In this study, lead researcher Emily King and her AbbVie researchers extended this analysis a further five years to see if and how genetic evidence predicts future FDA successes. “Using the estimated impact of genetics from the 2015 study, increasing the fraction of new molecular entities (NMEs) in development with genetic support from the current value of 15 to 50 percent is predicted to decrease the direct R&D cost per launched drug by 22 +/- 13 percent,” they write.

Specifically, they analyzed the last five years of drug development data to assess which types of genetic evidence are more likely to be useful in guiding drug discovery.

“Here we report the revised estimates of the impact of genetic evidence on drug target success…into a model that can be deployed by other companies and academics to predict the likelihood of success of targets of interest to them,” the authors say.

In the 2015 analysis, Nelson, et al mapped common variant genetic associations from GWASdb and rare Mendelian traits from the Online Mendelian Inheritance in Man (OMIM)database to Medical Subject Heading (MeSH) terms.They also used the Informa Pharmaprojects database to generate a set of target-indication pairs.

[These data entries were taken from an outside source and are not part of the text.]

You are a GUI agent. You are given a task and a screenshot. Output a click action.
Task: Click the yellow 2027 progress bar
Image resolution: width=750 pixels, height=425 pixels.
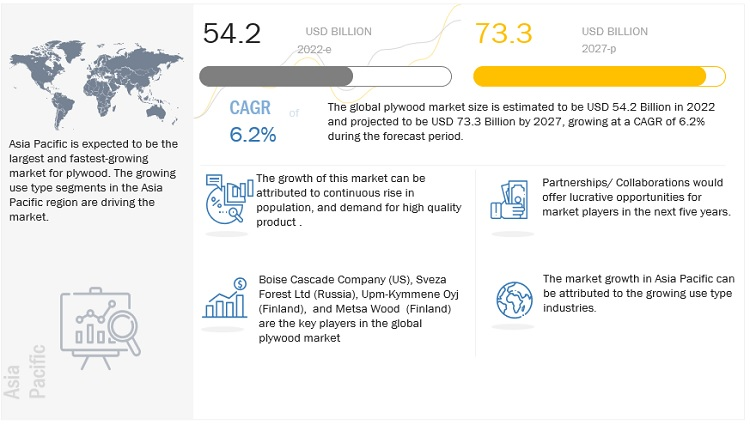click(599, 76)
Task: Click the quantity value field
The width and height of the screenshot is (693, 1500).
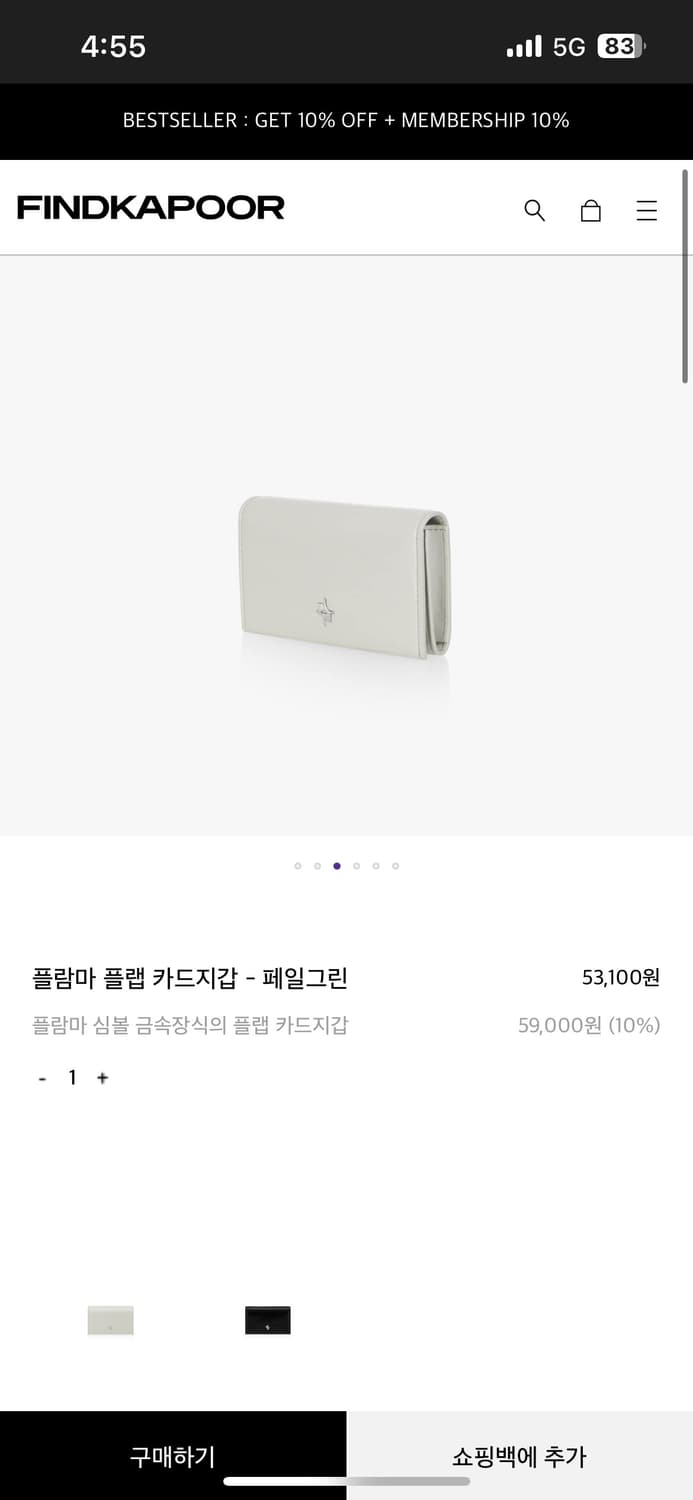Action: (x=72, y=1078)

In their replication analysis, AbbVie researchers used updated data subsets from the GWAS Catalog, OMIM, and Informa Pharmaprojects.  Similar to the 2015 study, they aggregated data at the level of gene target-indication pair, the unit on which genetic evidence is computed.

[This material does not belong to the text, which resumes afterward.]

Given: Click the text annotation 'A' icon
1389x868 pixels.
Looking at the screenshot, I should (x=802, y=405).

“A gene target-indication pair is said to have genetic evidence if there is human genetic evidence of association between the gene and a trait sufficiently similar to the indication,” they write.

In this analysis, they included 21,934 gene target-indication pairs linked to a highest pipeline phase. They found that historically, drugs designed to target proteins with amino acid sequence changes linked to the disease they are intended to treat, have the best chance of being approved.

Similar to the Nelson et alpaper, AbbVie researchers found a strong association between genetic evidence and progression through clinical development or drug approval.

“GWAS genetic evidence is generally positively associated with progressing in clinical development,” they write. “GWAS-supported target-indication pairs are more likely to be approved than those without a GWAS-linked gene target.”

Additionally, the research demonstrated that drugs targeting proteins genetically linked to a disparate disease are more likely to be halted before approval, perhaps due to off-target, negative side effects.

“Our analysis of the last five years of drug development data indicates that the positive association between genetic evidence and drug success is not just a historical phenomenon,” they conclude.

The research team has developed a Shiny app others may use to evaluate target-indication pairs of interest.